Néanmoins, dans ce processus, la gauche ne peut pas oublier que sa doctrine politique a été construite théoriquement, historiquement et socialement comme une doctrine populaire. C’est pourquoi elle va chercher une alternative, remplaçant le « compromis social-démocrate » entre capital et travail, qui était son projet depuis 1945, par un autre, que je qualifie de « libéral-multiculturaliste ». Ce peuple de substitution ne se réfère plus à un collectif souverain, lieu et agent de l’émancipation, mais à un conglomérat (une « coalition ») de minorités regroupant des individus sur la base de leur « identité » ethnique, sexuelle ou régionale, par exemple.
Le PS qui accède au pouvoir en 1981 est ainsi déjà largement influencé par l’idée de « tournant identitaire », il est le parti des nouveaux mouvements sociaux, de la classe moyenne et des minorités.
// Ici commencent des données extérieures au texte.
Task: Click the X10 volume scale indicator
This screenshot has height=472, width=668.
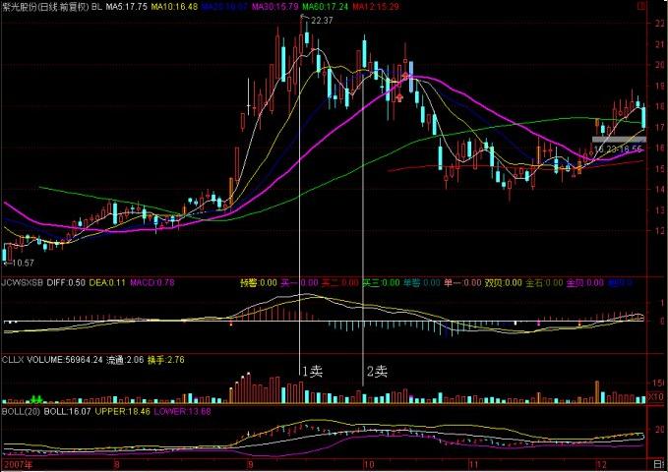Action: [x=657, y=396]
Le tournant libéral de 1982-1983 vient couronner cette évolution. Le PS remplace alors le social par le « sociétal ». Il met l’accent sur les valeurs culturelles de la gauche et sur les nouveaux publics que sont les exclus, les « jeunes des banlieues » et les minorités, mais aussi une partie des élites, nouvelles catégories dont la gauche espère faire un relais électoral pour compenser l’éloignement des catégories populaires. Elle veut désormais enjamber le peuple, qui est devenu un problème pour elle.
Comment expliquer que malgré tout la gauche ait continué de remporter des victoires électorales, au moins aux niveaux régional et local ?
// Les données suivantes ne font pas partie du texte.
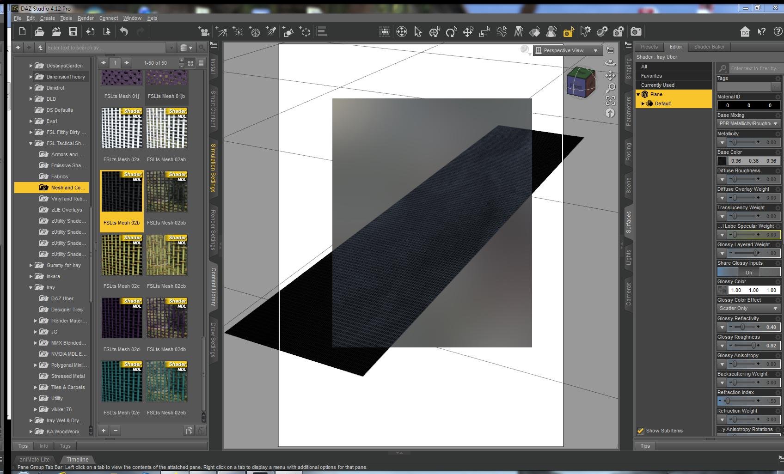784x474 pixels.
Task: Open the Render menu
Action: [x=86, y=18]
Il faut d’abord préciser que les catégories ouvriers et employés – actifs et retraités – représentent une large majorité de l’électorat. Ce sont les retraités issus de ces catégories qui ont fait l’élection de Nicolas Sarkozy. Le décrochage de la gauche dans les catégories populaires se constate dès les années 80 lors de toutes les élections intermédiaires, législatives de 1986, européennes, municipales, etc. La gauche perd parce que les couches populaires commencent à s’abstenir ou votent pour d’autres partis, extrême gauche et Front national. Seul François Mitterrand sait encore largement les rassembler en 1988.
Lors de la présidentielle de 1995, les catégories populaires votent majoritairement à droite, séduites par le discours sur la « fracture sociale » de Jacques Chirac. La victoire de la gauche aux législatives de 1997 est rendue possible par les échecs de Jacques Chirac. Mais, même là, la gauche ne retrouve qu’une majorité relative dans les couches populaires, et elle gagne surtout grâce aux triangulaires provoquées par le Front national.
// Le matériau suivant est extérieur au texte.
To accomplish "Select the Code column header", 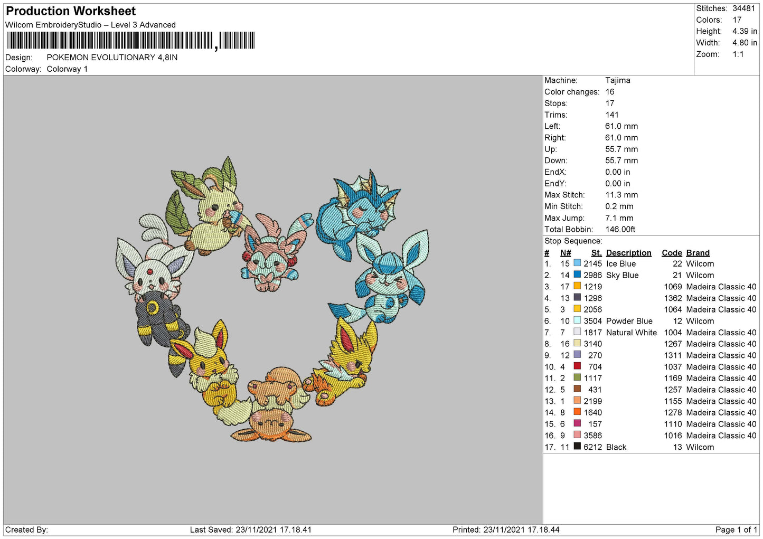I will point(672,253).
La « gauche plurielle » de Lionel Jospin révèle tous les défauts de ce peuple de substitution. Son programme, rédigé par Martine Aubry et Dominique Strauss-Kahn, conseillés déjà par des chercheurs tels que Michel Wieviorka ou Dominique Méda (théoricienne de la « fin du travail »), ne se résume pas aux emplois-jeunes et aux trente-cinq heures. Il révèle aussi le projet multiculturel, sociétal et libéral d’une gauche qui assume son évolution : c’est l’époque des mesures contre les discriminations, pour la parité, les changements sociétaux comme le Pacs, etc. Toutes ces mesures sociétales disent que la gauche parle désormais en priorité à des individus en raison de leur identité, et non plus à un ensemble social en raison de sa position dans les rapports de production.